The bright moon over Chang'an is clear. Shadows remain, pipa songs go on, and the drinkers are half awake.
You ask, but cannot see clearly. Red gauze curtains, green silk ribbons, and the flying apsaras descend.
A beauty bends her slim waist, her jingling necklaces crisp. With a delicate hand she raises the pipa alone and kneels, her eyes still full of charm.
Musk touches her lips, and the wine becomes more intoxicating. In the drunken lantern light, the colors grow messier yet more beautiful.

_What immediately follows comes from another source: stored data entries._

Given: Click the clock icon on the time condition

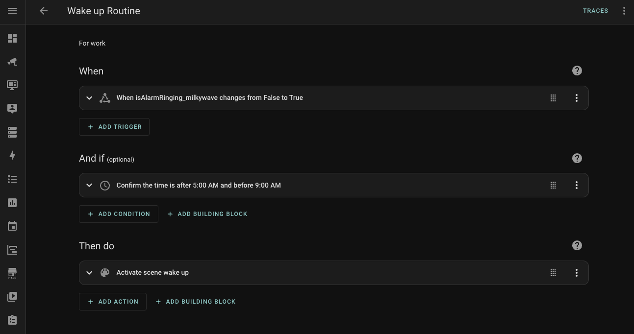Looking at the screenshot, I should 105,185.
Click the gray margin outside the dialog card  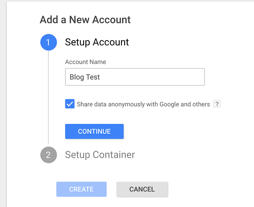[x=3, y=103]
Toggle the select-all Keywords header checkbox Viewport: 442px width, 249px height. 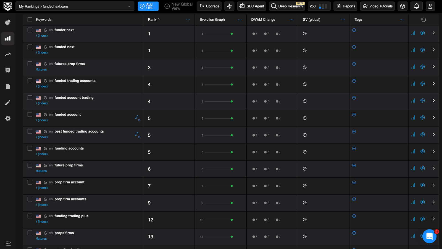tap(30, 20)
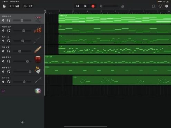Add song section with ruler plus button
Image resolution: width=171 pixels, height=128 pixels.
(169, 12)
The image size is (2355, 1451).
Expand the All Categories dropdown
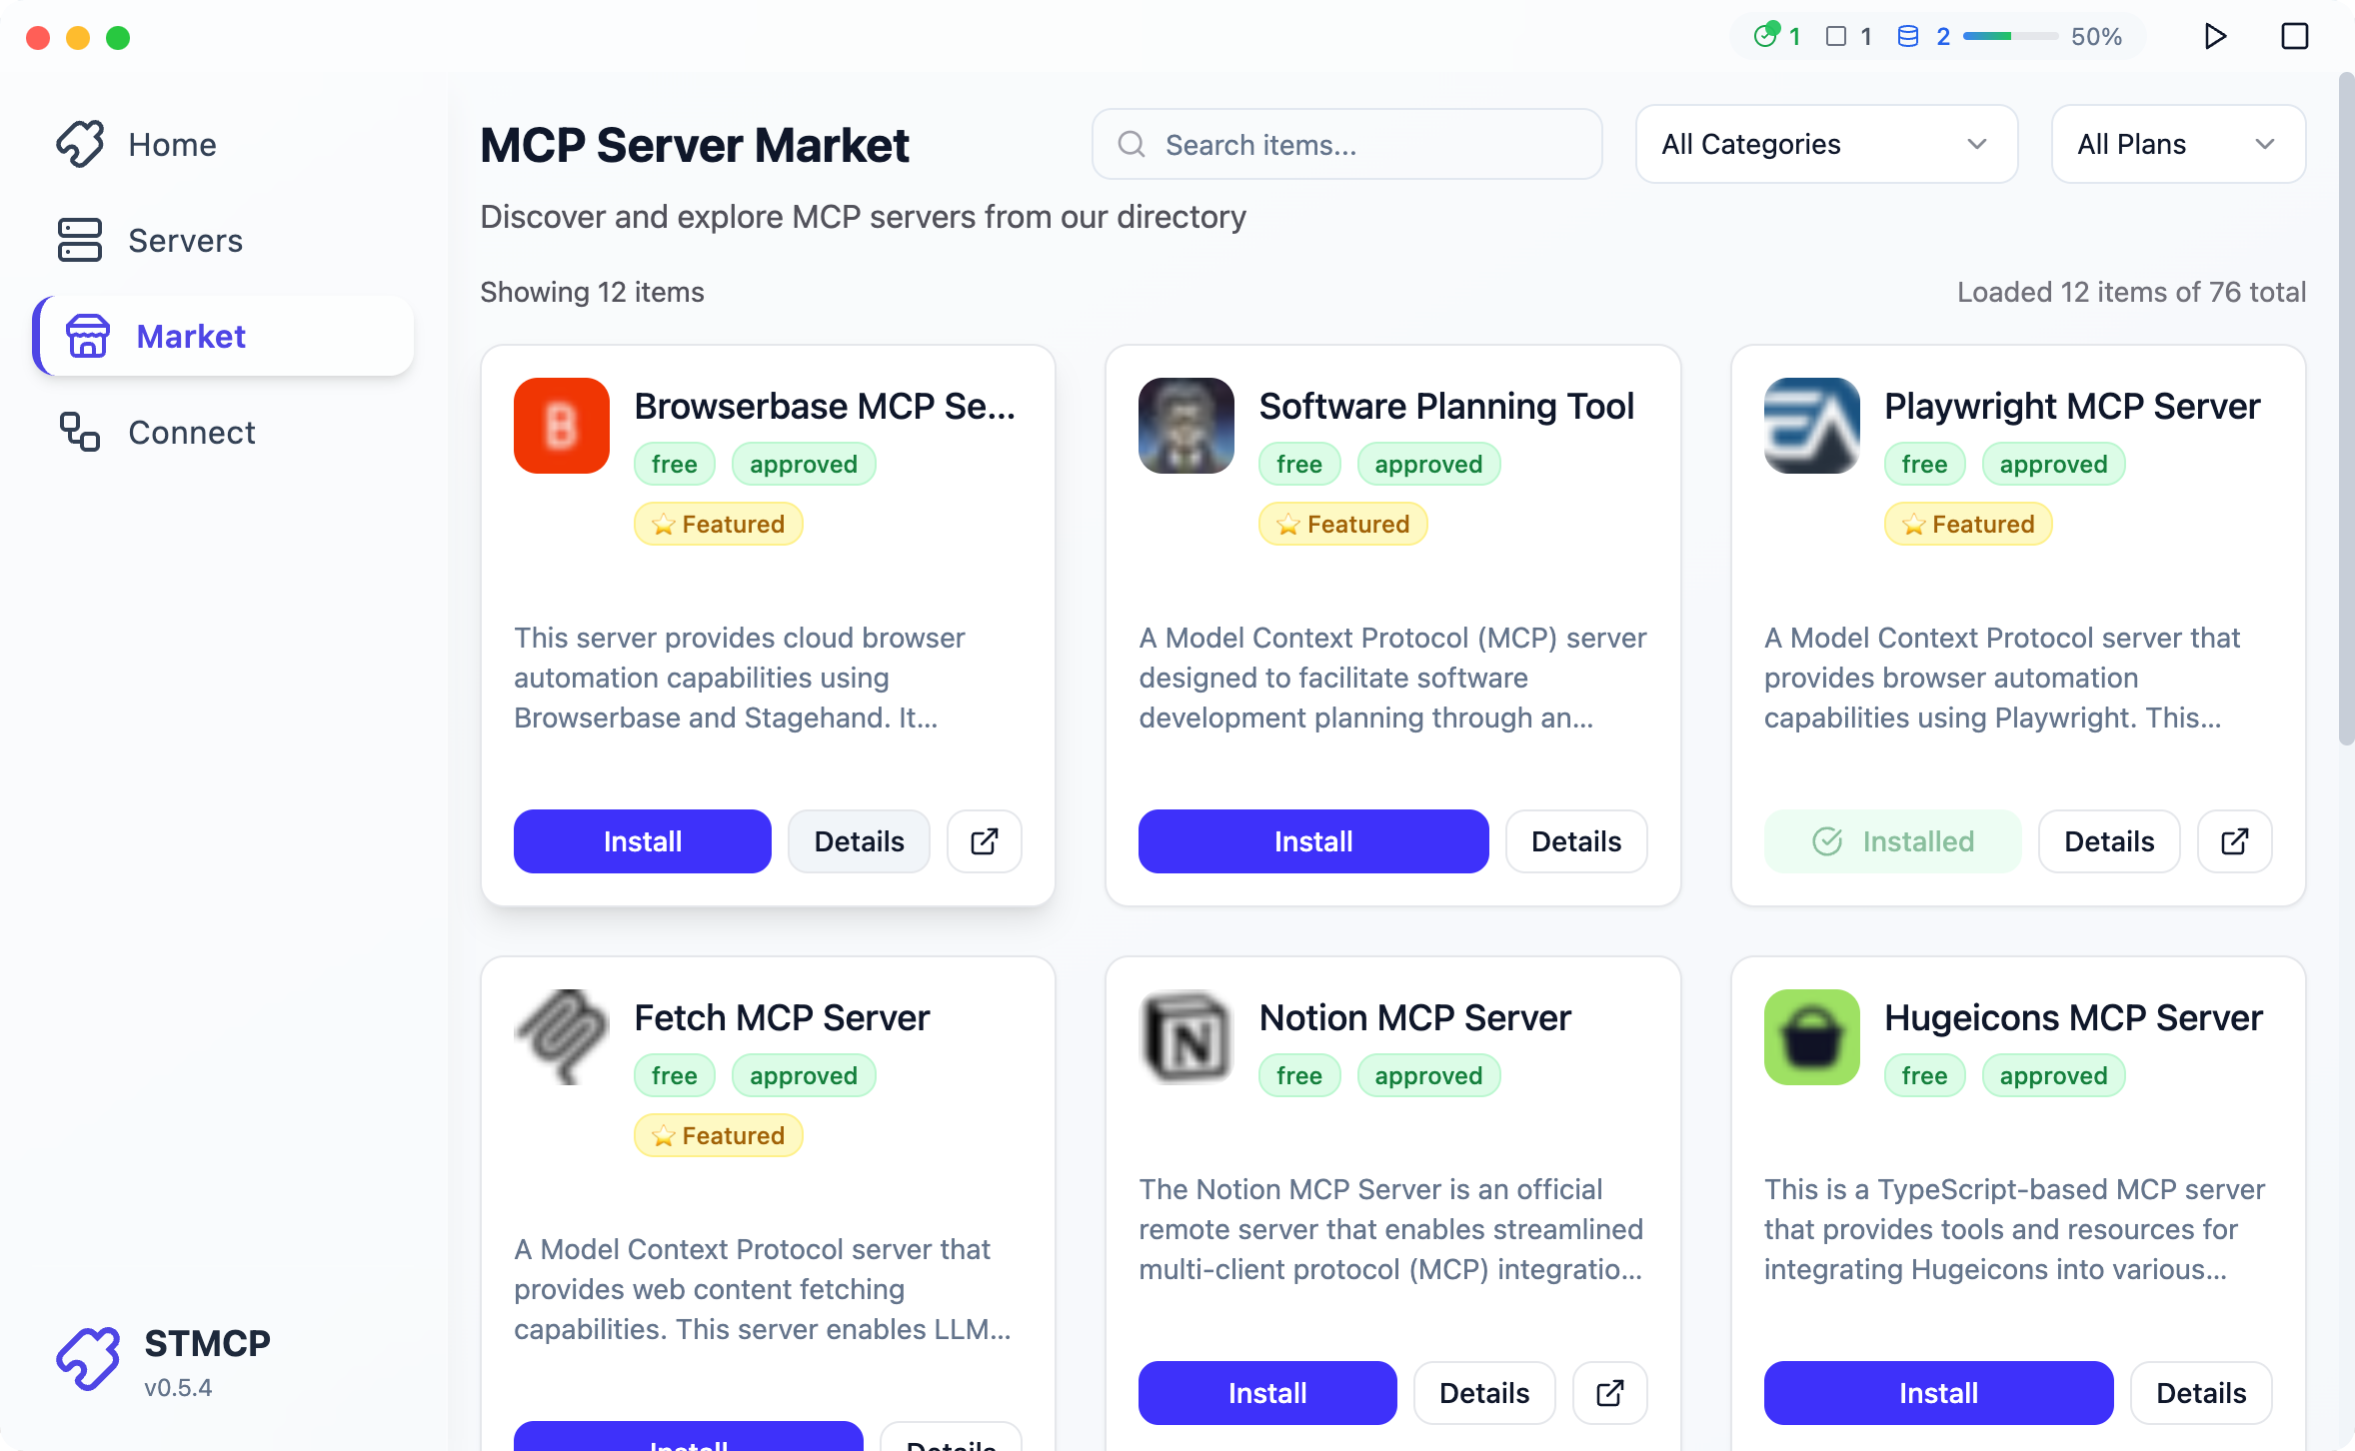[x=1826, y=144]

— Yin Lin, “Chang'an Fantasy Paintings”

Problem Description

There are $n$ colored lanterns arranged in a row from left to right, numbered from $1$ to $n$. The brightness of lantern $i$ is $a_i$. For $1 \leq i < n$, we say lantern $i$ and lantern $i + 1$ are adjacent.

It is guaranteed that the brightness values of these $n$ lanterns are all distinct.

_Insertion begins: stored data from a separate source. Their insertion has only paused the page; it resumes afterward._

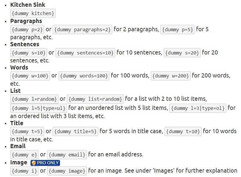
Task: Click the {dummy t=10} code example
Action: click(x=183, y=131)
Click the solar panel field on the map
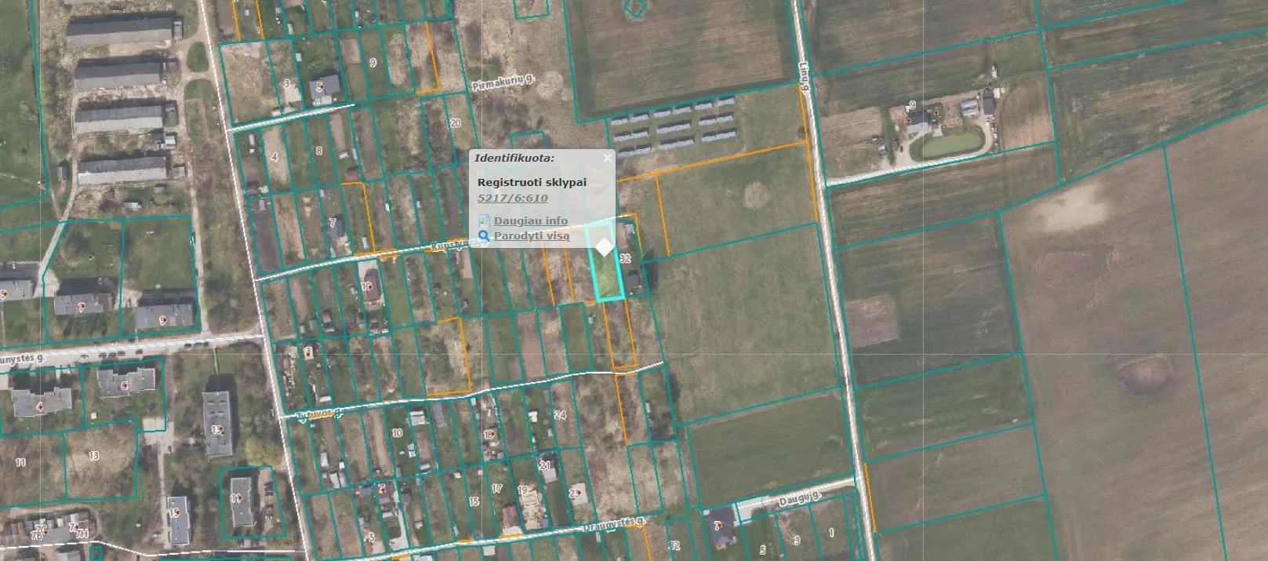Screen dimensions: 1268x561 tap(673, 124)
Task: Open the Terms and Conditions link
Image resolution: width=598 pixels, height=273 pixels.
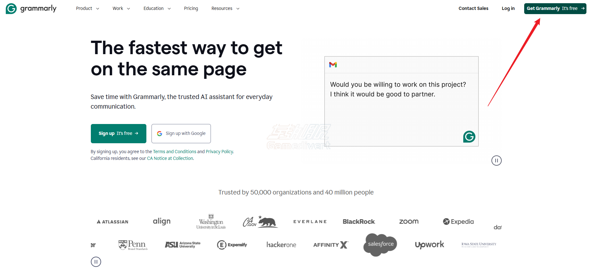Action: click(174, 152)
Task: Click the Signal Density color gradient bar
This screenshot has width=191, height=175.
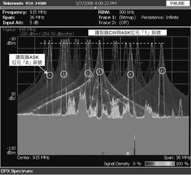Action: click(160, 164)
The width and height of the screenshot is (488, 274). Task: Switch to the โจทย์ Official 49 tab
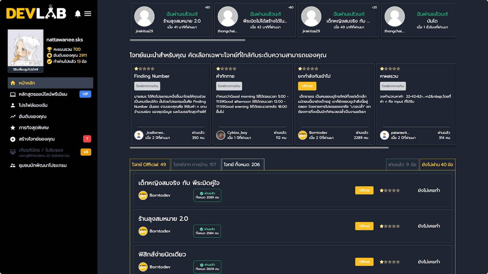click(149, 164)
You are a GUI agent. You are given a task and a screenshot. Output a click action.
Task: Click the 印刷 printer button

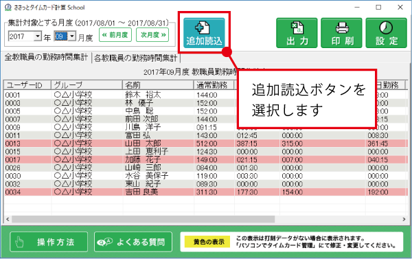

The harmony of a group of lanterns is defined as the difference between the maximum and minimum brightness among the lanterns in the group.

Fusu wants to choose $m$ non-adjacent lanterns from these $n$ lanterns as a group, and she wants the harmony of this group to be as small as possible. Please help her find this minimum value.

Formally, you need to select a subsequence of length $m$ with pairwise non-adjacent elements from the sequence $a$ (where all elements are distinct), such that the range of the subsequence is minimized.

Input Format

The first line contains two integers, representing the number of lanterns $n$ and the number of lanterns to pick $m$, respectively.
The second line contains $n$ integers. The $i$-th integer represents the brightness $a_i$ of lantern $i$.

Output Format

Output one line with one integer, the answer.

5 3
1 2 3 4 5

4

6 3
1 7 8 3 4 6

4

见附加文件中的 D3.in

见附加文件中的 D3.ans

Hint

Explanation for Sample 1

You can only choose lanterns $1, 3, 5$, because any other selection would cause some lanterns to be adjacent.

Explanation for Sample 2

You can choose lanterns $2, 4, 6$. Their brightness values are $7, 3, 6$, and the range is $4$.

Constraints

• For $12\%$ of the testdata, $n \leq 6$.
• For $36\%$ of the testdata, $n \leq 100$.
• For another $4\%$ of the testdata, $m = \lceil\frac{n}{2}\rceil$.
• For another $12\%$ of the testdata, $a_i$ is strictly increasing.
• For $76\%$ of the testdata, $n \leq 10^3$.
• For $100\%$ of the testdata, $1 \leq n \leq 10^5$, $1 \leq m \leq \lceil\frac{n}{2}\rceil$, $1 \leq a_i \leq 10^9$, and all $a_i$ are distinct.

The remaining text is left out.